A total of 33 patients with ESKD were enrolled in the study, comprising 13 patients (39.3%) on HD and 20 patients (60.7%) on PD. The age of the patients ranged from 0.82 to 18 years, with a mean age of 5.49 years. Among them, 14 were males (42.4%), and 19 were females (57.6%). The median follow-up time for the patients was 3.1 years (with a range of 6.7 years), and the median duration of dialysis was 2.1 years (with a range of 3.7 years) (Table 1). The causes of ESKD were hypodysplasia in six patients, focal segmental glomerulosclerosis in four patients, neurogenic bladder in three patients, cystinosis in two patients, nephrophitisis in two patients, Joubert syndrome in two patients, hemolitic uremic syndrome (HUS) in two patients, posterior uretral valve (PUV) in two patients, Alport syndrome in one patient, diffuse mesangial sclerosis (DMS) in one patient, Wilms tumor in one patient, primary hyperoxaluria in one patient, autosomal recessive polycystic kidney disease (ARPKD) in one patient and vesicoureteral reflux (VUR) nephropathy (solitary kidney) in one patient (Table-1).
Table 1
Baseline characteristics of the patients
Age, years | 0.82-18 ± 5.49 |
Sex, n (%) Girls Boys | 19 (%57.6) 14 (%42.4) |
•Duration of follow-up, years, median (IR) | 3.1 (6.7) |
•Duration of dialysis, years, median (IR) | 2.1 (3.7) |
Type of RRT PD, n (%) HD, n (%) | 20 (60.7%) 13 (39.3%) |
Diagnosis Hypodysplasia, n (%) FSGS, n (%) Neurogenic bladder, n (%) Cystinosis, n (%) Nephronophitisis, n (%) Joubert syndrome, n (%) HUS, n (%) PUV, n (%) Alport Syndrome, n (%) DMS, n (%) Wilms tumor, n (%) Primary hyperoxaluria, n (%) ARPKD, n (%) VUR Nephropathy(solitary kidney), n (%) Others, n (%) | 6 (%18.1) 4 (%12.1) 3 (%9) 2 (%6) 2 (%6) 2 (%6) 2 (%6) 2 (%6) 1 (%3) 1 (%3) 1 (%3) 1 (%3) 1 (%3) 1 (%3) 4 (%12.1) |
Types of ESA used Epoetin alfa, n (%) Darbepoetin alfa, n (%) | 22(%66.6) 11 (%33.4) |
Use of ACEIs, n (%) | 12(%36.3) |
Parameters which have homogeneous distrubution are presented by mean values and standart deviations, •Parameters which have non homogeneous distrubution are presented by median values (interquarter range).
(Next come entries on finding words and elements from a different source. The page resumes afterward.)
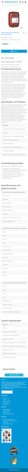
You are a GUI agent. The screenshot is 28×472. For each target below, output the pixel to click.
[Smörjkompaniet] (11, 2)
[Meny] (2, 1)
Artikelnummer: (4, 37)
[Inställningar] (25, 1)
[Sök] (22, 1)
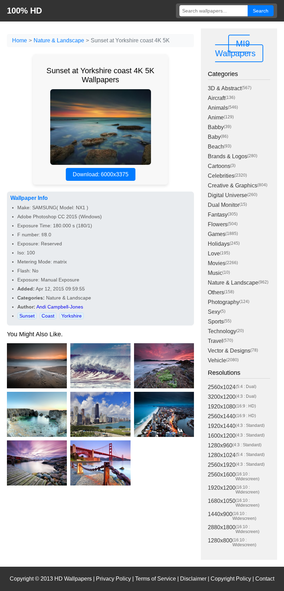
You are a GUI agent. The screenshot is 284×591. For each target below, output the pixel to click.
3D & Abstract (224, 88)
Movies (216, 263)
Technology (222, 331)
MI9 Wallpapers (235, 48)
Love (214, 253)
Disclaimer (193, 579)
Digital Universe (227, 195)
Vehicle (217, 360)
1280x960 (220, 445)
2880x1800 (222, 527)
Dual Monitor (223, 205)
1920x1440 (222, 426)
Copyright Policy (231, 579)
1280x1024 (222, 455)
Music (215, 273)
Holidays (219, 244)
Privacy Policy (113, 579)
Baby (214, 137)
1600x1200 (222, 436)
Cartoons (219, 166)
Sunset (27, 316)
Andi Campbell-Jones (59, 307)
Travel (215, 341)
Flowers (218, 224)
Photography (223, 302)
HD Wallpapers (73, 579)
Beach (216, 147)
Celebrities (221, 176)
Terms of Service (155, 579)
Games (216, 234)
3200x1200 (222, 397)
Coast (48, 316)
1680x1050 (222, 501)
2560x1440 (222, 416)
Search (260, 11)
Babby (216, 127)
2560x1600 (222, 475)
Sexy (214, 312)
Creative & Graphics (232, 185)
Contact (264, 579)
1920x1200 (222, 488)
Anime (216, 117)
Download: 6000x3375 (100, 174)
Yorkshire (71, 316)
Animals (218, 108)
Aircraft (216, 98)
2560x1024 (222, 387)
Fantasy (218, 215)
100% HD (24, 10)
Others (216, 292)
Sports (216, 321)
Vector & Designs (229, 351)
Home (19, 40)
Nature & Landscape (59, 40)
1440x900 (220, 514)
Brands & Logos (227, 156)
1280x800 (220, 540)
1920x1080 (222, 407)
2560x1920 (222, 465)
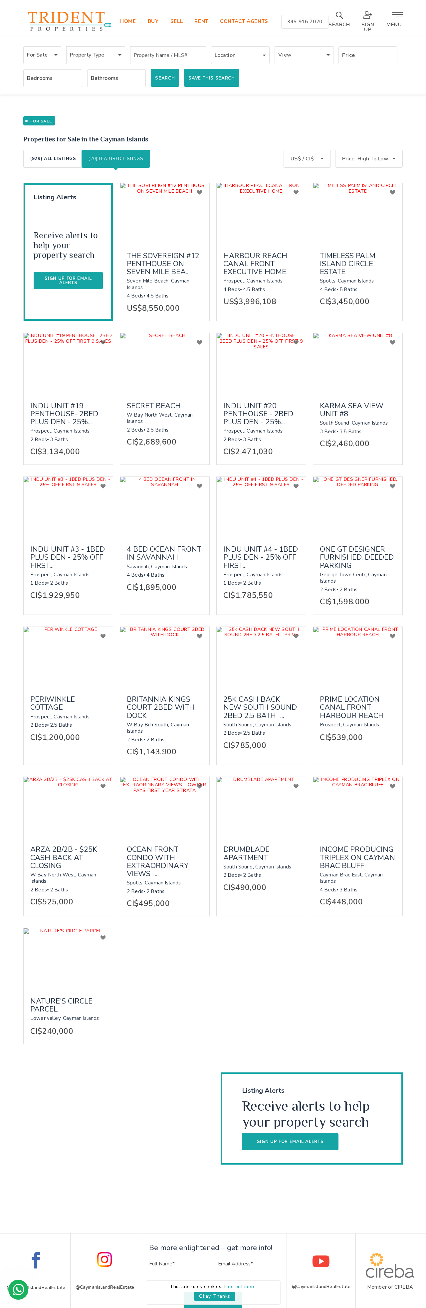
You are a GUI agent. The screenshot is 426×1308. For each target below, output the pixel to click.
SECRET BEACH (154, 406)
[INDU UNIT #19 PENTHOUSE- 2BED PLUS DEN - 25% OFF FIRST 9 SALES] (68, 363)
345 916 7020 (304, 21)
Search (165, 78)
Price (348, 55)
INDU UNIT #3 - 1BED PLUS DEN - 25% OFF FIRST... (67, 557)
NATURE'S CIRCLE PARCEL (61, 1005)
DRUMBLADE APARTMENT (246, 853)
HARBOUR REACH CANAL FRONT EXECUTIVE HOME (255, 264)
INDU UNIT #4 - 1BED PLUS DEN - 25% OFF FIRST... (260, 557)
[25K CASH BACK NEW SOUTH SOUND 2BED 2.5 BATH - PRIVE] (261, 656)
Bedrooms (40, 78)
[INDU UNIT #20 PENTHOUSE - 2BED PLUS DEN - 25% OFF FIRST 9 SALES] (261, 363)
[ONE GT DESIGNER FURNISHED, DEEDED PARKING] (357, 506)
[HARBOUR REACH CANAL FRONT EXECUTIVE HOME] (261, 213)
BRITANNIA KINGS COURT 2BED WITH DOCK (161, 707)
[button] (42, 55)
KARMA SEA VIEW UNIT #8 (351, 410)
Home (128, 21)
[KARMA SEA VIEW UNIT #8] (357, 363)
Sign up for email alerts (290, 1142)
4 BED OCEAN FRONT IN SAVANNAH (164, 553)
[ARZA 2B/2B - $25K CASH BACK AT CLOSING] (68, 807)
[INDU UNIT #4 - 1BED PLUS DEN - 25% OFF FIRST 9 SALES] (261, 506)
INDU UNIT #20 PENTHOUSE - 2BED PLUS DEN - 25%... (258, 414)
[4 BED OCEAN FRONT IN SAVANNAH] (164, 506)
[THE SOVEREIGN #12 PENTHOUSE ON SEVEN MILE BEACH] (164, 213)
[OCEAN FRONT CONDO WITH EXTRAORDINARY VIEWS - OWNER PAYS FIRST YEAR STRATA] (164, 807)
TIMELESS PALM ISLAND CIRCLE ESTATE (347, 264)
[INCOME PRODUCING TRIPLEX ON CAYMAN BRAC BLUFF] (357, 807)
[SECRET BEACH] (164, 363)
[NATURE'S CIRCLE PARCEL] (68, 958)
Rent (201, 21)
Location (225, 55)
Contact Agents (244, 21)
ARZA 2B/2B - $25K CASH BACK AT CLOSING (63, 857)
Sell (176, 21)
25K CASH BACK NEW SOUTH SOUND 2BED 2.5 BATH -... (260, 707)
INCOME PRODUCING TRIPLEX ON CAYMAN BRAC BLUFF (357, 857)
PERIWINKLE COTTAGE (52, 703)
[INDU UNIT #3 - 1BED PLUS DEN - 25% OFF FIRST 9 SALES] (68, 506)
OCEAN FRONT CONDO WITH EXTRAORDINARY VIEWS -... (157, 861)
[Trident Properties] (69, 31)
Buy (153, 21)
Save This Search (211, 78)
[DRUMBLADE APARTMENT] (261, 807)
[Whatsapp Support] (18, 1290)
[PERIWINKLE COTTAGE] (68, 656)
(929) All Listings (53, 159)
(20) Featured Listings (116, 159)
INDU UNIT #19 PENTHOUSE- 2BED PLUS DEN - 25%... (64, 414)
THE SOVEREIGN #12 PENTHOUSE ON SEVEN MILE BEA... (163, 264)
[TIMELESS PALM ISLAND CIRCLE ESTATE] (357, 213)
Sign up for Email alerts (68, 281)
RRT, renal replacement theraphy; PD, peritoneal dialysis; HD, hemodialysis; FSGS, focal segmental glomerulosclerosis; HUS, hemolytic uremic syndrome; PUV, posterior urethral valve; DMS, diffuse mesangial sclerosis; ARPKD, autosomal recessive polycystic kidney disease; VUR, vesicoureteral reflux; ESA; erythropoiesis stimulating agent, ACEIs, angiotensin- converting enzyme inhibitors |
The mean ERI value was 15.7 IU/kg/w/g/dL. All patients were categorised into the low ERI group (ERI ≤ 16 IU/kg/w/g/dL) and the high ERI group (ERI > 16 IU/kg/w/g/dL) based on the mean ERI value. Among the patients, 22 (66.6%) received epoetin alfa, and 11 (33.4%) received darbepoetin alfa (Table 1). In the low ERI group, 14 patients received epoetin alfa, while three patients received darbepoetin alfa (a ratio of 4.6:1). In the high ERI group, eight patients received epoetin alfa, and eight patients received darbepoetin alfa (a 1:1 ratio). This was statistically significant with a p value of 0.049 (Table-2). However, in correlation analysis, we did not demonstrate a significant association between ERI and EPO subtypes (p = 0.18) (Table-3). The mean Hb value was 10.47 mg/dl and was lower in high ERI group (p:0.00) (Table-2). Hb concentration exhibited a negative correlation with ERI (p = 0.00, r=-0.75) (Table-3). There was no significant difference between WBC, platelet, Fe, TSAT, TIBC, folic acid, vitamin B12 levels and ERI groups (p > 0.05) (Table-2). The mean albumin level was lower in low ERI group compared to high ERI group, it was not statistically significant (3.93 ± 0.13 and 5.28 ± 1.65 respectively, p = 0.367) (Table-2). CRP levels were negative in all patients.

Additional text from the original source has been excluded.